Job 1:
Translate this sentence from the post about changing jobs into Spanish: "A lot of their comments made sense."
Job 2:
In the post about changing jobs, what is Jennifer Ryan's title at LinkedIn?
Job 3:
Repeat the part of the post about changing jobs that opens with the words containing "However, I AM" and closes with "do nothing about.".

Source extract:
————————

LinkedIn Wrote about Changing Jobs

Changing Jobs? It’s emotional‘, says Jennifer Ryan, Segment Editor at LinkedIn. I settled down to read her posting, which collates what a number of people have said about the challenge of leaving a job you’ve held for a very long time. A lot of their comments made sense.

Retirees, This is Not About You

But then, just when I was thinking, ‘this is helpful’, Ryan threw a curveball:-

It’s one thing to retire after a decades-long career, relishing a chapter successfully concluded, say authors Dorie Clark and Natalie Nixon, PhD. However, leaving a job you’ve held for years in order to start your own venture or go to another company is “a different emotional and practical experience altogether”.

However, I AM retiring.  And rather than starting my own venture, I am just continuing part-time with the interesting research element of my job, that has hitherto been a partial secondment

Don’t Look Back

What I must do, I’ve decided, is STOP LOOKING BACK. Remember the Biblical story of Lot’s wife? She turned to look over her shoulder and turned to a pillar of salt.

Relishing a Chapter Successfully Concluded?

So, I need to make a concerted effort to stop kicking myself for opportunities I didn’t get, things I didn’t achieve, and disappointments I could do nothing about.

————————

Raw data:
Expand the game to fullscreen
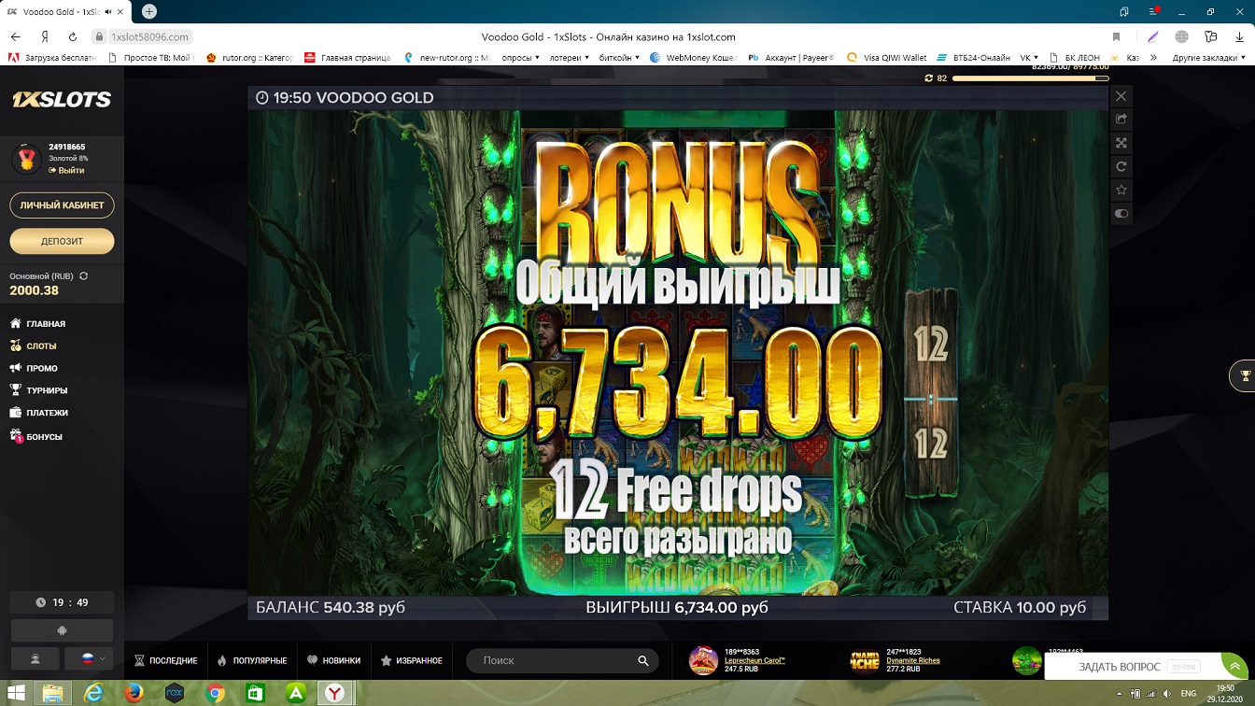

————————

Written solution 1:
Muchos de sus comentarios tenían sentido.

Written solution 2:
Segment Editor.

Written solution 3:
However, I AM retiring.  And rather than starting my own venture, I am just continuing part-time with the interesting research element of my job, that has hitherto been a partial secondment

Don’t Look Back

What I must do, I’ve decided, is STOP LOOKING BACK. Remember the Biblical story of Lot’s wife? She turned to look over her shoulder and turned to a pillar of salt.

Relishing a Chapter Successfully Concluded?

So, I need to make a concerted effort to stop kicking myself for opportunities I didn’t get, things I didn’t achieve, and disappointments I could do nothing about.